Thomas Maurice Asuquo John is from Calabar, Cross River State, and has a Chemical Engineering degree from Prague Institute of Chemical Technology, Czech Republic, from 1968. He earned his doctorate in reaction kinetics from Queen’s University in Kingston, Ontario. Thomas is a Nigerian Society of Chemical Engineers member and a Commonwealth Research Fellow. After briefly studying engineering at the University of Lagos, Akoka, he began working at APAPA Chemical Industries, a subsidiary of the Leventis Group. In 1974, Thomas Maurice Asuquo John became a Project Engineer for the Nigerian National Petroleum Corporation. For 16 years, Dr John oversaw all aspects of Warri and Kaduna’s refineries and the three Petrochemical Plants in those cities. As the Eleme (Indorama) Petrochemical Company’s first Managing Director, he oversaw the Eleme Project’s international finance negotiations. Thomas Maurice Asuquo John retired as Group Managing Director at NNPC in 1993. He has already served on many boards before being appointed as Acting Chairman of the NNPC Board. He is also a director for the Nigerian National Petroleum Corporation and South Atlantic Petroleum.

Edmund Maduabebe Daukoru (June 1992 – October 1993)

Edmund Maduabebe Daukoru served as Secretary General of the Organization of the Petroleum Exporting Countries (OPEC) from 2006 to 2007. He is a former Nigerian Minister of State for Energy. In 2008, he was officially recognised as the Nembe Kingdom’s Amayanabo or traditional monarch. In the Goodluck Jonathan government, he also served as chairman of the South-South Monarchs forum. Edmund Daukoru was born in the oil-rich Bayelsa State on October 13, 1943. He earned his doctorate in geology from London’s Imperial College. He started working for Shell International Petroleum Company in 1970 and went up from Chief Geologist to General Manager of Exploration in Nigeria. He was appointed Group Managing Director of the Nigerian National Petroleum Corporation in 1992. Edmund Daukoru joined President Olusegun Obasanjo’s cabinet in July 2005 as Minister of State for Energy after serving as Presidential Advisor on Petroleum and Energy since 2003. He began his one-year term as OPEC Secretary-General on January 1, 2006. Edmund Daukoru, previously known as Mingi IX, was named the Amayanabo (traditional monarch) of the Nembe Kingdom in Bayelsa. The ancient Nembe Kingdom’s Bassambiri and Ogbolomabiri communities have been at odds for almost two centuries. The state government of Bayelsa tried once more in April 2010 to resolve these difficulties by bringing together Edmund Daukoru, Ralph Iwowari, the Amanyanabo of Nembe Bassambiri, and other chiefs. Following the summit, both warring communities’ monarchs expressed hope that their conflicts might be settled amicably. In August 2010, a group of armed youths in speedboats stormed the palace of Edmund Daukoru, bound the guards, seized the customary regalia, and then set fire to the palace.

▸ **EXERCISE REQUIREMENTS**
Extend the profiles of former NNPC group managing directors, picking up after the last sentence, which tells of the August 2010 attack on Edmund Daukoru's palace. The material that comes next is taken from an unrelated source.

▸ **EXTRACTED DATA**
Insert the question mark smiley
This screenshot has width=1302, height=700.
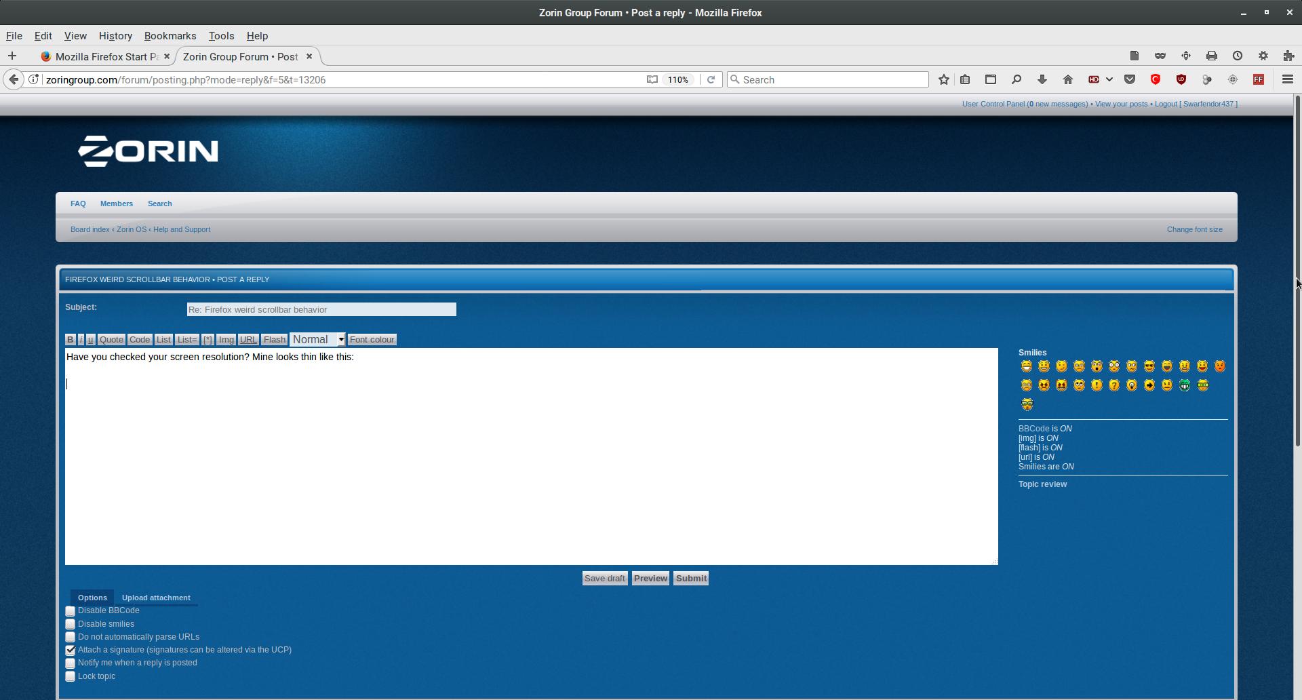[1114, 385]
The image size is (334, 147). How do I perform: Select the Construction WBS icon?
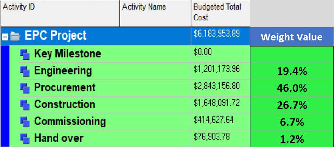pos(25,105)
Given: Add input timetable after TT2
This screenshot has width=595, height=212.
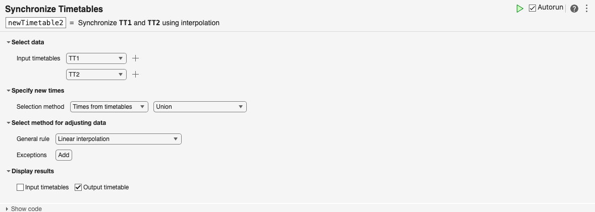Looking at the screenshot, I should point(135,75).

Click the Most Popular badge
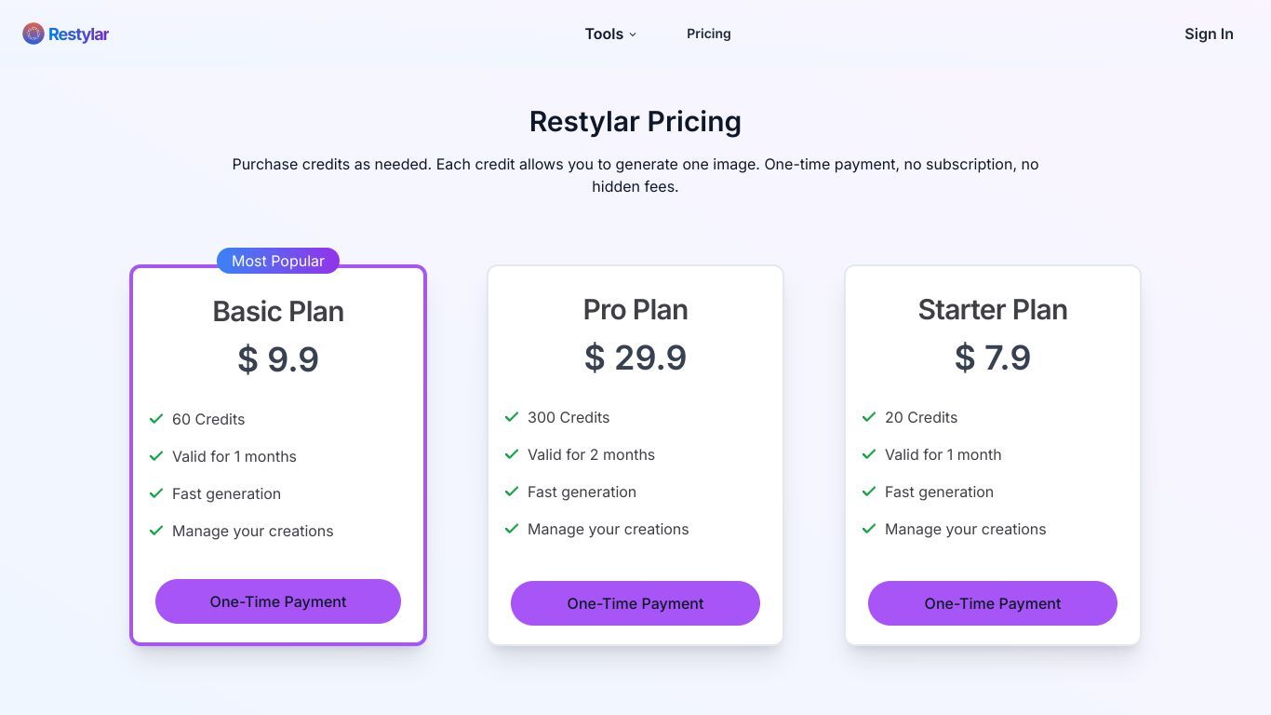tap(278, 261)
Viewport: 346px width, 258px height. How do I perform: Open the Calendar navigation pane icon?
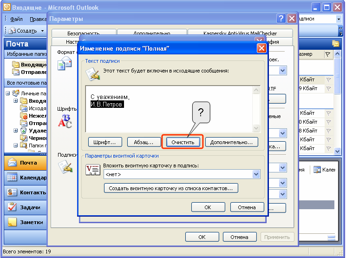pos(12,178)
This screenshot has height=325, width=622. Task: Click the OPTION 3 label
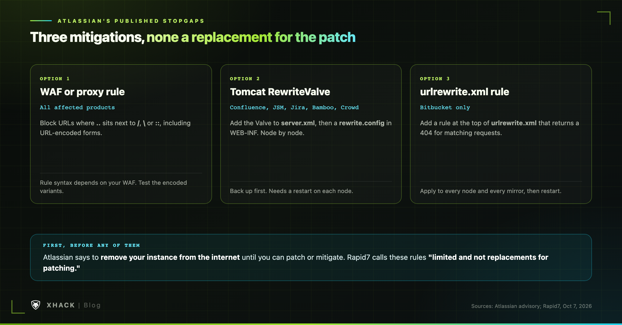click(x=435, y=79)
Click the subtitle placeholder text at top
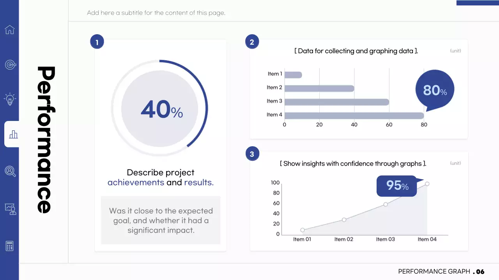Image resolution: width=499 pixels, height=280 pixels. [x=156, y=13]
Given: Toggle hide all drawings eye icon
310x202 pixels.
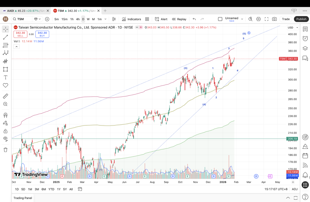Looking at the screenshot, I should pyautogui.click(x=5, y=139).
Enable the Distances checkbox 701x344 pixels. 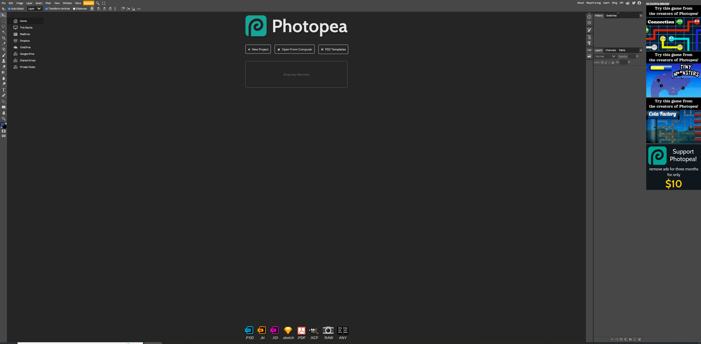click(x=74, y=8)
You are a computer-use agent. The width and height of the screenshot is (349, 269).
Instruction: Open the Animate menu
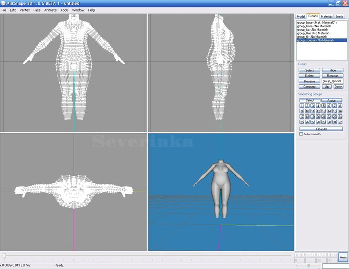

---

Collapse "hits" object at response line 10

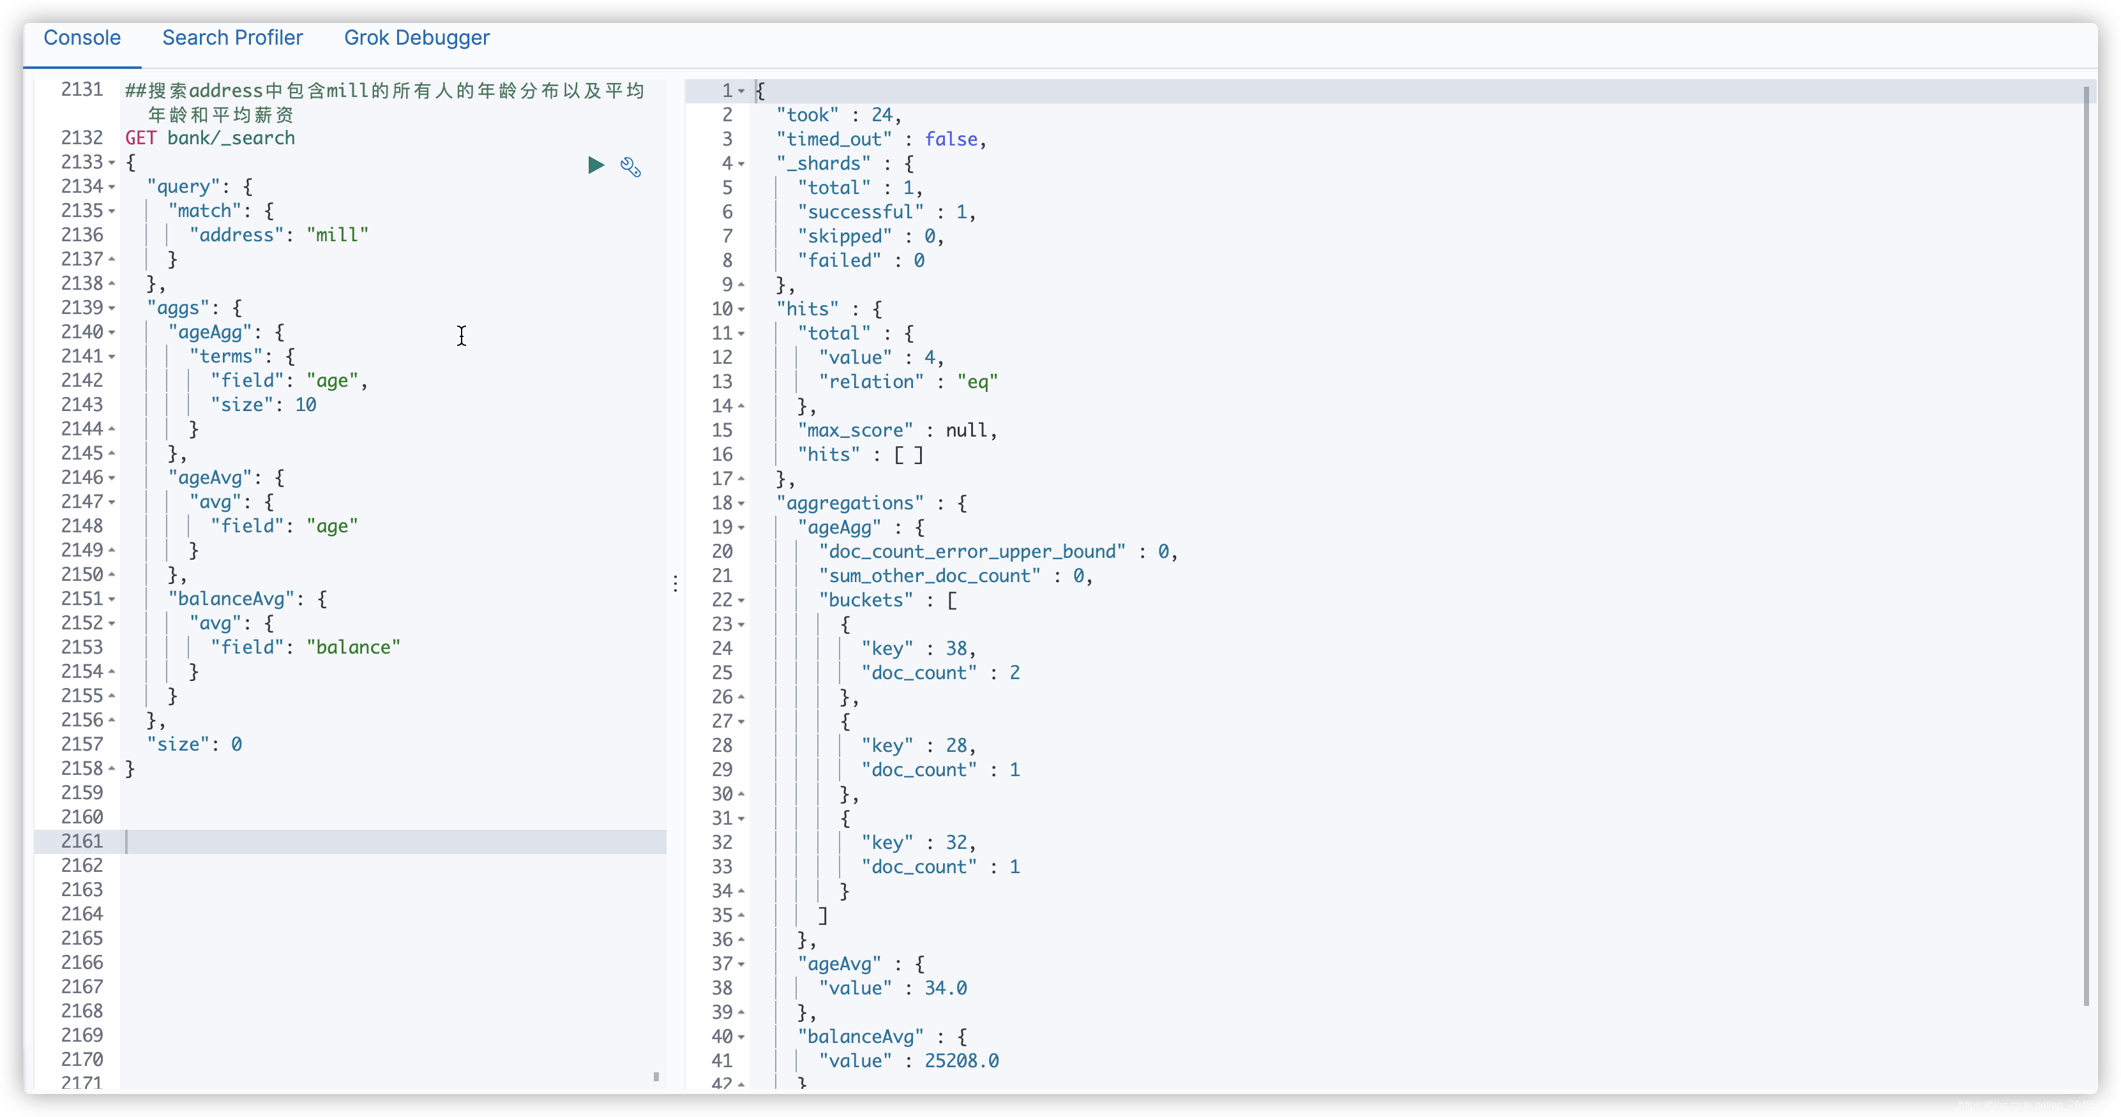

▸ **RESPONSE TO THE EXERCISE**
Chamberlain Oruwari Oyibo (1993 – August 1995)

Chamberlain Oruwari Oyibo formerly served as Group Managing Director of the Nigerian National Petroleum Corporation (NNPC). He was born on June 15 1941. After finishing high school in Umuahia, he enrolled at the University of Ibadan, earning a Bachelor of Science with Honors in Geology in 1966. He studied petroleum geology at the University of Calgary in Alberta, Canada, and graduated with a Master of Science. Several accomplishments have marked Oyibo’s career. He began his career with Texaco Overseas Petroleum Company (TOPCON) in Port Harcourt, although he has also held positions in Houston and Louisiana (USA). From 1976 to 1978, he worked as the Deputy Chief Petroleum Engineer for the NNPC Inspectorate Division in the Lagos office of the Federal Ministry of Petroleum Resources. During his career, he held several positions in the Nigerian Petroleum Development Company (NNPC), including Branch Manager in Warri (1978–1985), General Manager in Port Harcourt (1985–1986), General Manager in Kaduna (1986–1988), and Managing Director in Benin (1988-1990). In addition, he held the positions of Managing Director at Eleme Petro-Chemicals Limited in Port Harcourt from 1990 to 1991, Group Executive Director (Upstream & Gas) at NNPC from 1992 to 1993, and Group Managing Director at NNPC in Lagos from 1993 to 1995. Oyibo has held the chairperson and chief executive Officer (CEO) positions at several firms since 1995. On April 1, 1988, he became chairman of the board of directors at Starzs Marine & Engineering Limited.

Dalhatu Abdullahi Bayero (1995 – May 1999)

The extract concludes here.